断ることができない、半分強制的な依頼だから。
「すまないな。三日後の朝にルフを飛ばそう」
「三日後な。了解」
ウルヒアが微かに頭を下げ、通信は終わった。
しかし、三人とも切り株のテーブルに集まったまま動こうとしない。
「まったく、なにをさせられるんだろうな……」
「ご主人を呼ぶのだから、刻印術師としての腕を買われてのことではないか?」
「それなら、俺だけでいいはずだけど」
トールの指摘に、リンも勢い込んで賛成する。
「ですよね。ルーンで精霊様をお慰めするだけなら、私たちは要らないですものね。いえ、一週間ともなればトールさんの身の回りのお世話が必要になりますからアルフィエルさんは不可欠です。要らないのは、私!? 私そのものが不要品!?」
「地の精霊殿へ行くのは構わないのだが、トゥイリンドウェン姫の姉君とは、一体どのようなお人なのだ?」
一人ネガティブスパイラルに入ったリンを遮って、アルフィエルがカラノルウェンの為人を尋ねた。
「それは……」
「難しいですね……」
「身内を評価するのは、難しいとは思うのだが……」
しかし、本人に会う前に確認しなければならないポイントでもある。
「ノル姉さまは、細かいことをあまり気にしないと言いますか……」
「豪け……いや、豪快かな?」
「ご主人、今豪傑と言いかけなかったか?」
「気のせいだ」
総合すると、かなり強引な人物らしい。
「つまり、こういうことだろうか……」
アルフィエルは、頭の中でキャラクターを組み立てていく。
「トゥイリンドウェン姫にエイルフィード神……エイル様を足して、割らないような感じだろうか?」
「そっ、そんな!? 私などにエイルフィード様を足し合わせるなど想像するだけでも畏れ多すぎます! それに、そんなことをしたら、私の存在など塵芥のように消し飛んでしまうと思うのですが!」
つまり、エイルフィード神のキャラが濃すぎてリンの要素など残らないと言いたいらしい。

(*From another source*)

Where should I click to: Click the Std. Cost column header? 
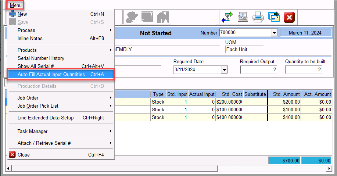[x=229, y=94]
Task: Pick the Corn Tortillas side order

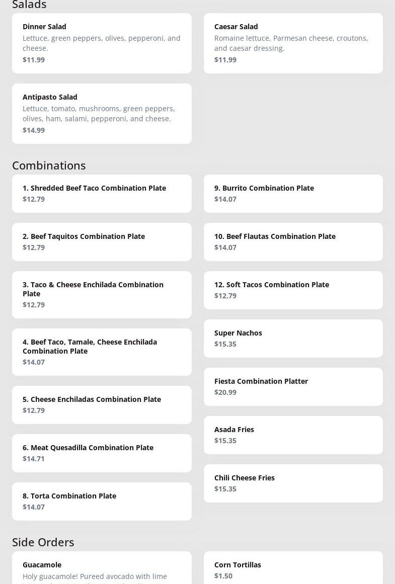Action: pyautogui.click(x=293, y=569)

「足すなら、リンじゃなくてウルのほうじゃねえかなぁ……。完全に手が着けられないけど」
「まあ、なにが待っているにしても、ご主人と一緒なら大丈夫だ」
「そうですね。トールさんなら。トールさんならきっとなんとかしてくれます!」
「期待が重たい」
ついでに、気も重たかった。
なにしろ、招かれていない二人に説明をするのはトールの役目なのだから。